Yes, that’s a good way to put it. I wanted to be part of the team that implements solutions because you learn a lot about this. I wanted to be on a fast learning curve in my day to day job, not only in competitions and Kaggle world. I also wanted to be able to cover the entire lifecycle of procurement from early investigation to writing code for production. It’s not always successful, but not being comfortable is also a good thing. Because the moment I say I’m done and there’s no more progress to be made it, will be the moment to rest.

Do you think this moment ever comes?

If you get tired of having to combat, I guess.

If I were to say in just a few words, how to be a good Data Scientist, I’d say you have to keep learning and put yourself as much as possible in the roles or environments where you can continuously learn from various professional experiences.

Be active in communities. And as I said, bring that experience into your projects as well. And, of course, it also helps the other way around. The organization, the robustness of the code that you’re writing can also help you in competitive predictive modeling. Because it pushes you to write more robust and reusable code.

Keeping you busy while trying to solve difficult problems is a very good way to cope with the current conditions when a lot of people should be at home. It’s good to use this as an opportunity to develop your skills.

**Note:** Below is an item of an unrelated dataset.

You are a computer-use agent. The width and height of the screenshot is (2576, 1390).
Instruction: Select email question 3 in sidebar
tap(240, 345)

Do you have any other methods or tricks to keep learning all the time?

I try to learn about domains that are new for me in data science or machine learning. It’s not always a great success, but sometimes I’m just scratching a bit in one direction, and so I feel uncomfortable. I just go and study something else, and then I return with more energy, determination. Because I was processing the first thing somewhere in the back of my head, I never give up.

What are the core skills that you think are important in your job, especially if you want to develop your Data Science career?

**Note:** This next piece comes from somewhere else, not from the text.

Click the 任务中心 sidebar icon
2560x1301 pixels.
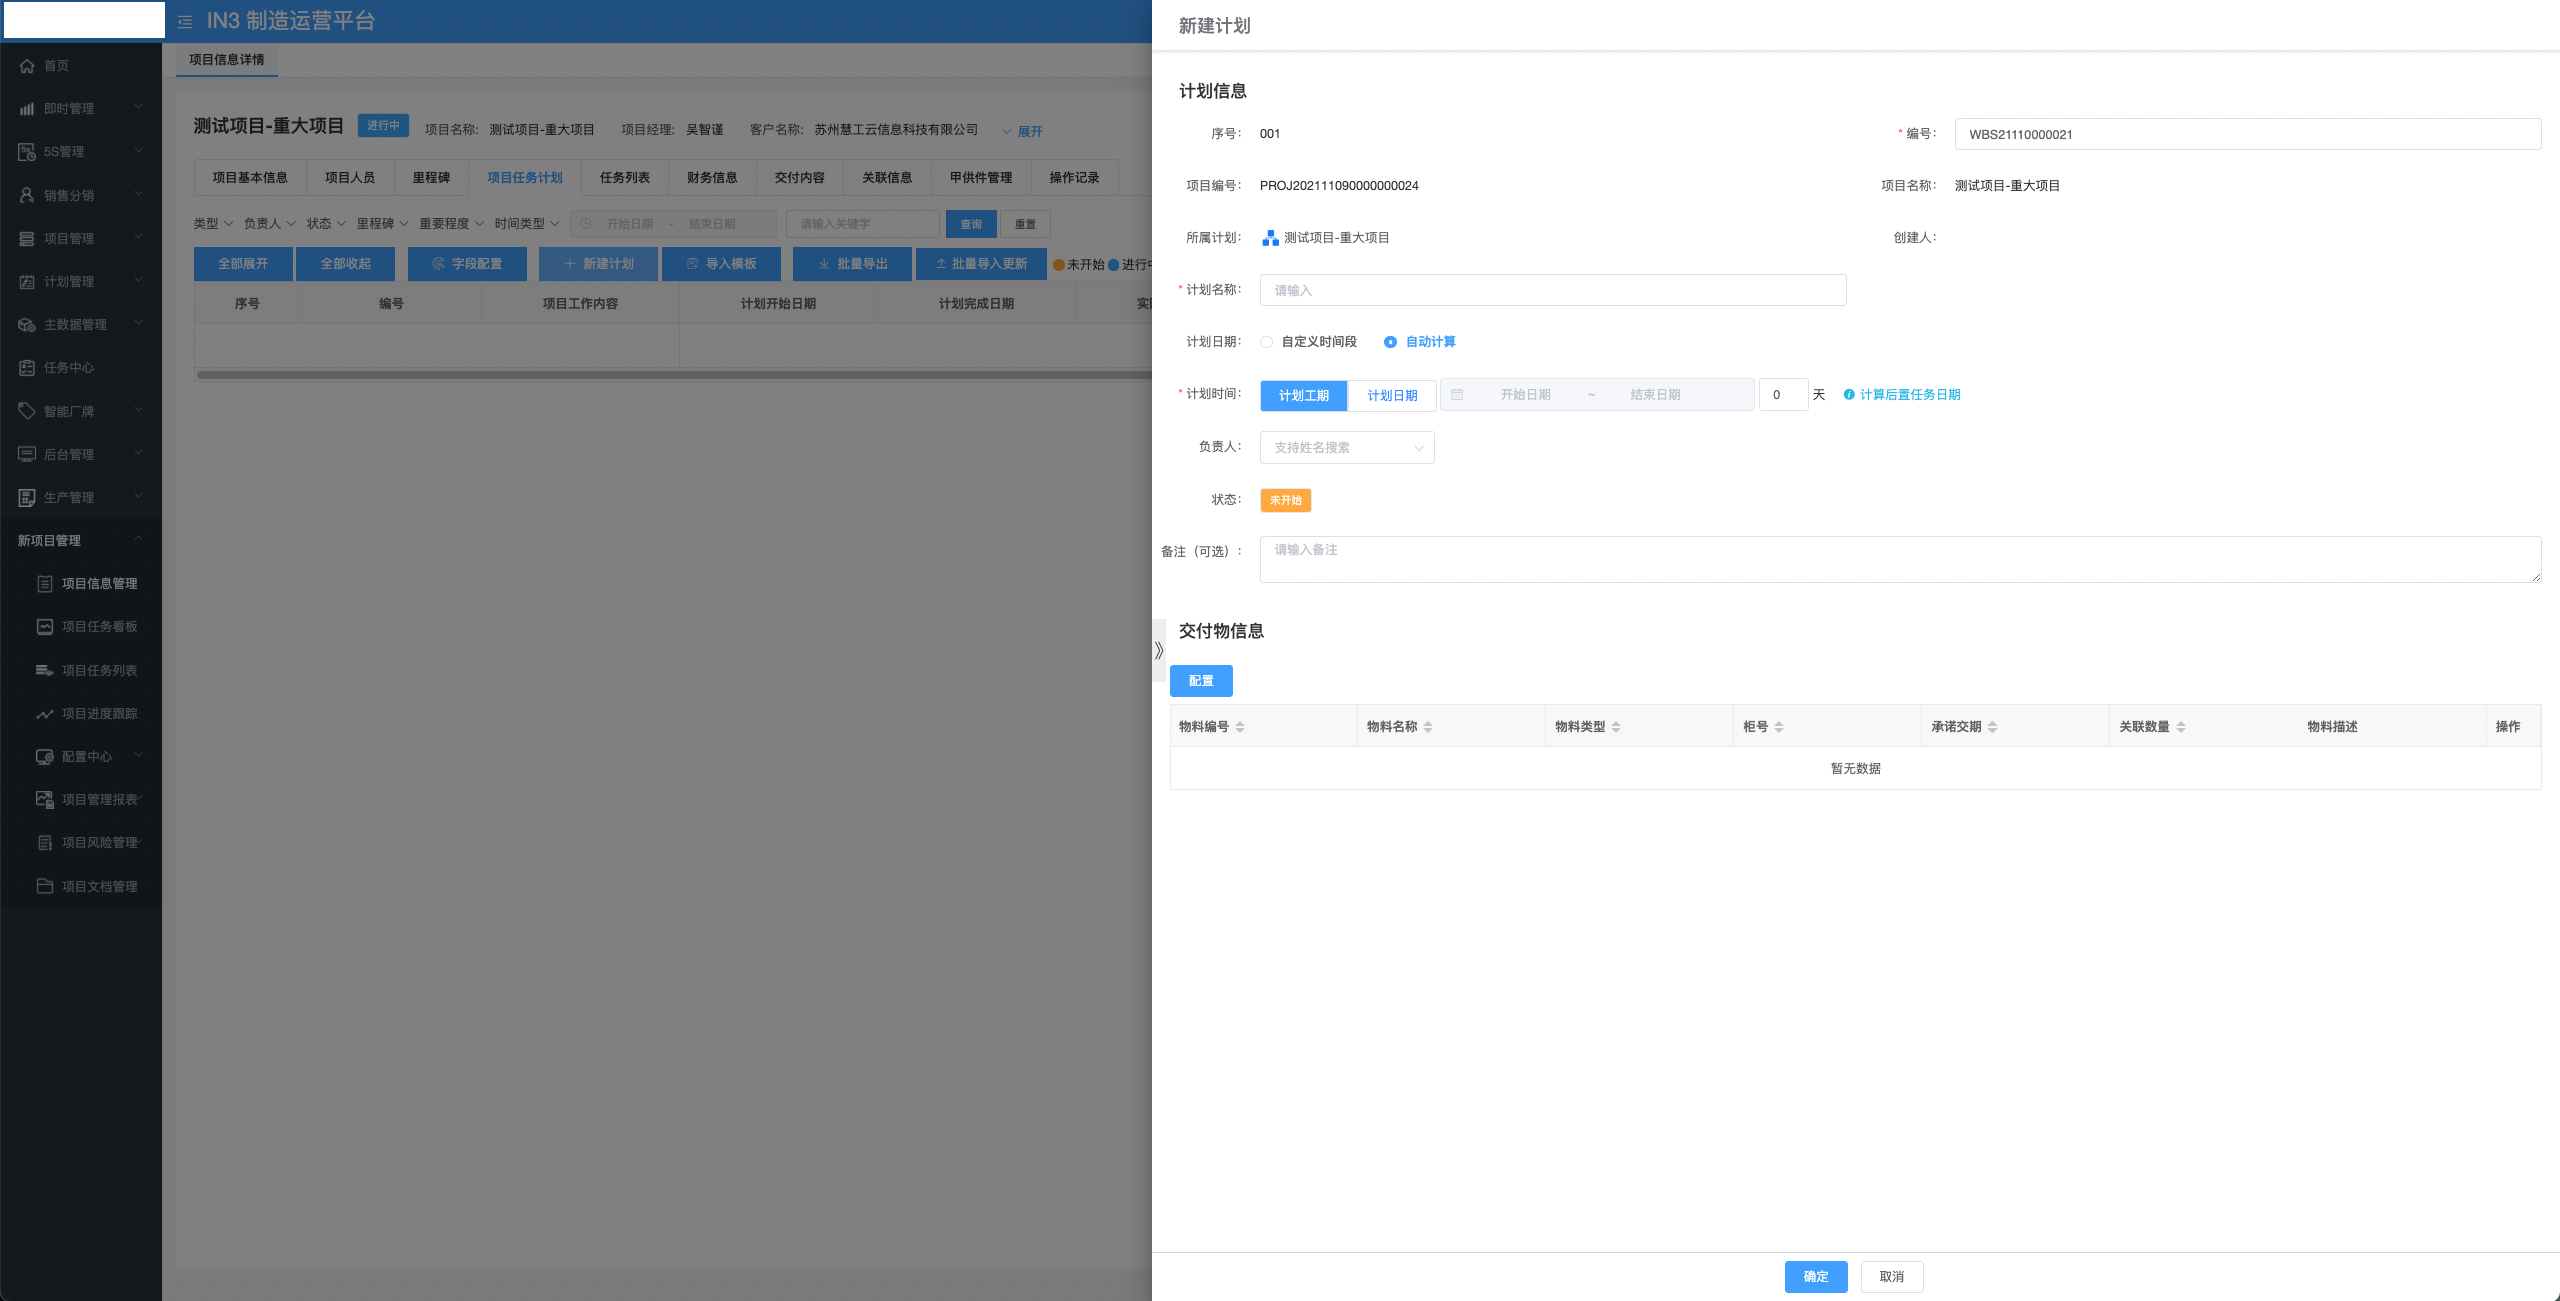[27, 368]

  • I got a Ph.D. in Computational Electro-magnetics, and I think that the knowledge of all the mathematical methodology has been helping me a lot. The right background is helpful.
  • Another thing is that every time I’m learning something, I feel like I need to see it to understand it. I try to visualize things.
  • Finally, if you progress in a field, try to use the knowledge on a certain practical problem.

When it comes to the tools that I use, I don’t have specific tools. I have a basic toolset for NLP (NLTK, SpaCy, GenSim), but sometimes I have to switch. I started to use PyTorch. I used to work with Keras and TensorFlow. I had to get familiar with cloud-based tools, like SageMaker.

It’s always good to use tools that can accelerate the process.

At the same time, you need to be ready for projects when you don’t have those tools. It happened that although I had a good, prepared solution, I couldn’t use it because of the constraints (missing library, memory restriction). I had to go back to the early days when I was programming in Fortran when we were reusing variables because we couldn’t fit things into memory. Sometimes there are budget constraints as well. Also, when you create something for the business, and it’s supposed to work for years, you shouldn’t use very complicated resources. So, yes, it’s good to have flexibility when it comes to tools.

If you were to educate Data Scientists (people at the beginning of the path, or even already working but with little experience), what would you advise them to do?

The first and very important thing is to start from the basics. Now, everybody wants to learn the newest solutions, but they should really understand how the very simple algorithms work. It’s especially useful later when they will have to explain their work to the business and gain their trust. Interpreting the results is equally important as building a good solution. It’s also important to be able to visualize these results.

And when you have a problem to solve, try the simple solution first.

You always have to start as simple as possible. I also recommend learning the whole Machine Learning pipeline, as it gives you more opportunities.

Do you have any final thoughts you’d like to share?

I’ll turn your question into a joke. There’s no final, so we’ll continue… and keep learning!